In another key segment, Verdelle has her say about the poison of racism: Racism keeps you from expecting, anticipating, from pursuing, from interrogating, from investing in your own waiting talents; racism keeps you from believing in your own real personhood. Victims of racism, in our country, are held responsible for the racism inflicted against them.”

As an added bonus, Verdelle gives us a sneak peek into the publishing world, with its celebrities such as John Updike, Kurt Vonnegut, and William Styron. `I loved when she quipped to Updike that “she felt like a raisin in a bowl of rice pudding at that event,” and he laughed “a little uncomfortably.”

Again, the book gives us glimpses of the private Miss Chloe, away from the spotlight or center stage. She loves food, loves Paris, loves a good laugh. She loves stylish clothing. She loves her dreadlocked hair. She possesses a dark green Jaguar. “We became faster friends than I think either of us expected,” she writes. “We enjoyed each other; we laughed; we played with and talked about language with abandon. When we had time and were proximal, we met up and often, made impromptu plans, though she had a penchant for making a specific suggestion and then making me choose the final lap. Usually we got together, got food, and went to where she lived. I planned questions in case she wasn’t talking.
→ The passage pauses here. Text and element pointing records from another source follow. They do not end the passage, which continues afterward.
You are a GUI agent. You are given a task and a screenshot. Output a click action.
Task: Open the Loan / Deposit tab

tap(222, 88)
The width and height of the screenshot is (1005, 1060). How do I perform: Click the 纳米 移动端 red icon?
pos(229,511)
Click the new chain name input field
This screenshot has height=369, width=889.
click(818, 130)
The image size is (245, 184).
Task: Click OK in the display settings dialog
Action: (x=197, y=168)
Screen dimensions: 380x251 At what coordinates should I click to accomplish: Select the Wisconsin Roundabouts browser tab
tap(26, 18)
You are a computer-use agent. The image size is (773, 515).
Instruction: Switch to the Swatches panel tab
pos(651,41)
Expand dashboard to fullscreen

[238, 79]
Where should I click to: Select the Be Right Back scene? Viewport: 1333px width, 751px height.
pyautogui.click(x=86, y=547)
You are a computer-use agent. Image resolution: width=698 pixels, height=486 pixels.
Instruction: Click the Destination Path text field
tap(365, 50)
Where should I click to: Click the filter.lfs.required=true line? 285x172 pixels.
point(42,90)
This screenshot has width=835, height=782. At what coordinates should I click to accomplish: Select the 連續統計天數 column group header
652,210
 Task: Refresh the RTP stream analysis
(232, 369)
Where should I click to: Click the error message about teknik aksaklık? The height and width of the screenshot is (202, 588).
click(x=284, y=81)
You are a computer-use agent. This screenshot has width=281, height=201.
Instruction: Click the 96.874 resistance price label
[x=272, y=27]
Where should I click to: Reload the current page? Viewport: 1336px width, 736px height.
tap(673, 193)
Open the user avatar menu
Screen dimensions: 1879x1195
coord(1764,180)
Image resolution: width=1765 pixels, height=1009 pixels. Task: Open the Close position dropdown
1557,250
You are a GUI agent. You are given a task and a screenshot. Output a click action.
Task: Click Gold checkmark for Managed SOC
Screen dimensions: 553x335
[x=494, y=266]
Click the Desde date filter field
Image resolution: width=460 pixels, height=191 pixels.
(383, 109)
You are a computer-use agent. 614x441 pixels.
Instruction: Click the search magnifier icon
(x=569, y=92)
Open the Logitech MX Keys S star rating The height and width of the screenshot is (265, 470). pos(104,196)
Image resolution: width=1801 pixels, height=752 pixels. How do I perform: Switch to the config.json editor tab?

And she listened to what she said when she spoke.”

While Verdelle’s memoir yields a full measure of the author’s superior talents, she pays a much-deserved tribute to Miss Chloe’s heralded stories and the global praises they garnered. Here, she offers compelling testimony on the power of friendship, wisdom, loyalty, and knowledge. Miss Chloe: A Memoir Of A Literary Friendship With Toni Morrison is the perfect book for us to live our best life, to cultivate friendships that matter, to value a sense of purpose and history that will carry us through tough times.